自从父亲去世后,这东宫仿佛成了风雨飘摇的一叶扁舟,谁都想来踩上一脚,若是再不反击,以后这日子还怎么过?
泥人尚有三分怒,就算我爹死了,那我也是大唐的太子妃!
“啪!”
王彩珠抬起柔荑猛地拍在桌子上,霍然起身,眼中闪过一丝从未有过的决绝,大声对身边的太监张有福下令。
“给我备车,本宫要连夜去一趟大明宫。我要去问问贤妃和德妃两位娘娘,锦衣卫凭什么这样欺负人?”

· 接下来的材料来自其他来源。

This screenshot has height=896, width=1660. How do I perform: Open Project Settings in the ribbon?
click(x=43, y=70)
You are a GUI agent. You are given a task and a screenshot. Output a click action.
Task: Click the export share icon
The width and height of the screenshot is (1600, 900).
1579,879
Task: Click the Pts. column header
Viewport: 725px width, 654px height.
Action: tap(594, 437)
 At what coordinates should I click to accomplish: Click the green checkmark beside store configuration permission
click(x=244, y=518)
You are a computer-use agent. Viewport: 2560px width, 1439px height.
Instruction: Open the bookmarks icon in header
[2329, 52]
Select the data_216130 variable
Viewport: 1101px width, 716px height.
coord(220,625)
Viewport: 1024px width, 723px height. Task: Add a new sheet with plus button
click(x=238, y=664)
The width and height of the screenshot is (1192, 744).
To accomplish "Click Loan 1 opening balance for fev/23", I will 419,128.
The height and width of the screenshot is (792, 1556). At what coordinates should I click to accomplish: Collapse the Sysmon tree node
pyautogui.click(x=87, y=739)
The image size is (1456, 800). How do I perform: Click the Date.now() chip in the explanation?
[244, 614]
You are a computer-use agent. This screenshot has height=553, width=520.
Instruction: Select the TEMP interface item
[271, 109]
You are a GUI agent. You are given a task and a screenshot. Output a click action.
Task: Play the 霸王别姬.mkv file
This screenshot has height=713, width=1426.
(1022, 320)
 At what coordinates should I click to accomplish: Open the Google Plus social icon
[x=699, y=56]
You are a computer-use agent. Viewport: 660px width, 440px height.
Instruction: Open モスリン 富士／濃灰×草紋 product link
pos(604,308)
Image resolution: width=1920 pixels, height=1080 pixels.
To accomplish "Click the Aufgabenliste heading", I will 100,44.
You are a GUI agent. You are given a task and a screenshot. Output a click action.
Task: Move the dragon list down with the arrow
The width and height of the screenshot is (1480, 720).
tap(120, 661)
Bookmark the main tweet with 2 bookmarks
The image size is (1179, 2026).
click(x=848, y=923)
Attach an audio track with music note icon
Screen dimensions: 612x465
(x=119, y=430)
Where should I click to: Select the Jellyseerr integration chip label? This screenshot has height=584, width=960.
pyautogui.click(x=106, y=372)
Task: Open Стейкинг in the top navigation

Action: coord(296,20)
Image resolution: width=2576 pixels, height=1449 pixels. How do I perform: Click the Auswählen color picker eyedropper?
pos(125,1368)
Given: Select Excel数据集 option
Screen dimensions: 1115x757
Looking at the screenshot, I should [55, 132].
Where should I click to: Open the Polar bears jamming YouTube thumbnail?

王韫秀见姐姐终于硬气了一回,心中大喜,连忙凑上前去提醒:“姐姐,把盛儿抱上。有了这孩子,两位娘娘看在皇孙的份上,也不好把你拒之门外。”
王彩珠点了点头,转身抱起还在熟睡中的十个月大的皇孙李盛。
片刻之后,一辆马车从东宫后方的玄德门悄然驶出,沿着宫墙下的夹道,直奔大明宫兴安门而去。
马车粼粼,除了姐妹二人和怀中的孩子,两人只带了十名贴身婢女随行,驾车的正是东宫知事张有福。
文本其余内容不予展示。